Zur Gewinnung der zwischen Holz und Rinde oder in besonderen Hohlräumen des Baums gebildeten Ausscheidungen wird die Rinde senkrecht rinnenartig eingeschnitten und am unterem Ende der Einschnitte die Masse in besonderen Vertiefungen oder untergestellten Gefäßen aufgefangen. Eine andere Möglichkeit ist das Anbohren der Stämme. Die Löcher werden mit einem Pfropfen verschlossenen und der Balsam von Zeit zu Zeit ausfließen gelassen. Die Gewinnung beginnt im Frühjahr und dauert bis in den Herbst. Bei Bäumen mit dicker Rinde, die der Sonne ausgesetzt sind, ist der Ertrag am größten.
Die gesammelte, oft durch Erde, Sand, Nadeln und Rindenstückchen verunreinigte Masse wird durch Schmelzen bei niedriger Temperatur verflüssigt, durch grobe Tücher oder eine Strohschicht geseiht und danach in Fässer gefüllt. In den Vereinigten Staaten setzt man sie einfach in Fässern mit durchlöchertem Boden der Sonnenwärme aus, worauf das reine Terpentin von selbst abtropft. Auch in Frankreich wird Terpentin auf diese Weise gereinigt. Die dickflüssige Sorte heißt Pâte de térébenthine au soleil, die dünnflüssige à la chaudière.

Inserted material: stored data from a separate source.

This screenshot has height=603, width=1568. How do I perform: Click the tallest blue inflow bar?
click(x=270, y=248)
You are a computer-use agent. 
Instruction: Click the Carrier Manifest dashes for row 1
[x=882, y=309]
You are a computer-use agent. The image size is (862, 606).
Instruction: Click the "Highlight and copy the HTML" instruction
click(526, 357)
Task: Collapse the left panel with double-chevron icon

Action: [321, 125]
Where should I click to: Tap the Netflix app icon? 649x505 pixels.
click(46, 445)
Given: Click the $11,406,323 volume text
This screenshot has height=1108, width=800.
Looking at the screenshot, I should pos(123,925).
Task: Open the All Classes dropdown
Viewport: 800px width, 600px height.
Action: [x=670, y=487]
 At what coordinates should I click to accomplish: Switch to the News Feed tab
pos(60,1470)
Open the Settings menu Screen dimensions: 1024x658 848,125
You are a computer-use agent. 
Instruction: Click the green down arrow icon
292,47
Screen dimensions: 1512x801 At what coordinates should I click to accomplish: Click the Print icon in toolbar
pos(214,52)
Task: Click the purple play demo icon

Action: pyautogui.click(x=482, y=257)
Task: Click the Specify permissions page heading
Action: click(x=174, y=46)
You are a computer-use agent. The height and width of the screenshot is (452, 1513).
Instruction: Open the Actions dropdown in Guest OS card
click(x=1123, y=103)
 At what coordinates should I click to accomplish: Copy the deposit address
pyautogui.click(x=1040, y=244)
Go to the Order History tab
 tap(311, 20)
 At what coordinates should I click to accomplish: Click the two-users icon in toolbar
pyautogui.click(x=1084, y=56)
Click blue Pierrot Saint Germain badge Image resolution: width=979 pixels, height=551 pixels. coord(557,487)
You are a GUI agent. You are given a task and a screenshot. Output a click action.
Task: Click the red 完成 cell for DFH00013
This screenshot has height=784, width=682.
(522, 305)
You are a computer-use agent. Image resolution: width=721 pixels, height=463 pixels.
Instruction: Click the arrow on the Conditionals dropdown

Die Terpentine sind honigdicke, sehr zähflüssige, je nach der Herkunft klare oder trübe, aromatisch riechende und schmeckende Massen, die trotz der weitestgehend gleichen Zusammensetzung in Konsistenz, Färbung, Geruch und Ölgehalt doch Abweichungen zeigen. Nach den Ursprungsländern werden sie in folgende Handelssorten unterschieden, wobei die hochwertigen auch „Edelterpentine“ genannt werden:
Terpentin dient hauptsächlich dazu, Harze weicher und geschmeidiger zu machen, und wird daher als Zusatz für Siegellacke, Harzfirnisse, Lacke, Kitte und Ätzgründe verwendet. Zur Herstellung von Lack kann nur die wasserfreie Venezianer Sorte benutzt werden, da sonst trübe Lacke entstehen. Sie verbrennt im Gegensatz zum gewöhnlichen wasserhaltigen Terpentin ohne prasselndes Geräusch. Weiter wird Terpentin häufig als Zusatz zu Salben, Pflastern, Seifen und Hufkitt sowie in der Medizin verwandt. Außerdem bildet es den Rohstoff zur Herstellung von Terpentinöl und Kolophonium. Weiterhin wird es als wichtiges Binde- und Verdünnungsmittel in der Ölmalerei verwendet. Früher wurden Marmorwaschtische, Bodenbeläge usw. mit einer Mischung aus Bienenwachs und Terpentin eingepflegt. In der Restaurierung wird dieses Verfahren immer noch genutzt.